Multiway Classification
MultiwayClassification is an R package to perform linear classification for data with multi-way structure, as described in this article (Biostatistics, PMID:28115314, 2017). This is joint work with Tianmeng Lyu and Lynn Eberly. The package is available via GitHub at this link.
Bayesian Screening
BayesianScreening is an R package to compute posteriors from a gene-level hierarchical prior for genome-wide and epigenome-wide association studies, as described inthis article (Bioinformatics, PMID:31651034, 2020) and this article (Biometrics, PMID:28083869, 2017). Also includes functions to perform two-class testing with shared kernels for methylation array data (see this article in Biometrika). This is joint work with David Dunson. The package is available via GitHub at this link.
Bayesian Consensus Clustering
Bayesian consensus clustering is a tool to cluster a set of objects based on multiple sources of data. The model permits a separate clustering of the objects for each data source that adhere loosely to an overall clustering. The method is described in this Bioinformatics article, and this zip folder contains R code with instructions and examples. This is joint work with David Dunson. A user friendly R package to perform BCC, developed and maintained by Tim Triche, is available at this link.
Joint and Individual Variation Explained (JIVE)
JIVE is a flexible exploratory method for the integrated dimension reduction and visualization of multiple datatypes on the same set of samples. Original Matlab scripts and sample data are available here, and a user-friendly R package with some enhancements is available here. The original manuscript is published in the Annals of Applied Statistics (link), and a the R package is described in Bioinformatics (link) with enhancements to predict an outcome described here (2017) and here (2022). The original development was joint work with Katherine Hoadley, Steve Marron, and Andrew Nobel; the R package was developed with Michael O'Connell, Adam Kaplan, and Elise Palzer.
Primer Efficiency Analysis
A collection of statistical methods to analyze the efficiency of a set of primer-pairs for quantitative real-time PCR. The R script PEA.r contains code to provide individual efficiency estimates with confidence, identify and remove unreliable primers, cluster amplification efficiencies, and adjust CT values. See the PEA user's guide for setup instructions, function descriptions and illustrative examples. The related manuscript is published in BMC Bioinformatics (link). This is joint work with Dirk Dittmer.
Binary Biclustering
Matlab code to bicluster a binary data matrix can be found here. This code is adapted from the LAS method, and uses a binomial score function. For more details, see this short report.
Classification Based Biclustering
Matlab code to search for biclusters that are distinguishing between two sample classes can be found here.
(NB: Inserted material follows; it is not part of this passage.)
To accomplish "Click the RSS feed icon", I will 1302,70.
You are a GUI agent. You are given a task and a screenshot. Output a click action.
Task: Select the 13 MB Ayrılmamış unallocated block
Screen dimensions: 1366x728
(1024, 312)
For more details, see this short report. (This code gives a preliminary approach and has not been well tested - use at your own risk.) .
ToxPi GUI
ToxPi is a flexible tool to prioritize environmental chemicals based on diverse toxicity data. Developed in collaboration with David Reif, Myroslav Sypa, Ivan Rusyn, Fred Wright and others.
StatKey
StatKey is a collection of easy-to-use online applets to visualize bootstrapping and randomization tests. Also includes online applets for descriptive statistics and theoretical probability distributions. Developed in collaboration with Rich Sharp, Ed Harcourt, Kevin Angstadt, Patti Frazer Lock, Robin Lock, Kari Lock Morgan and Dennis Lock.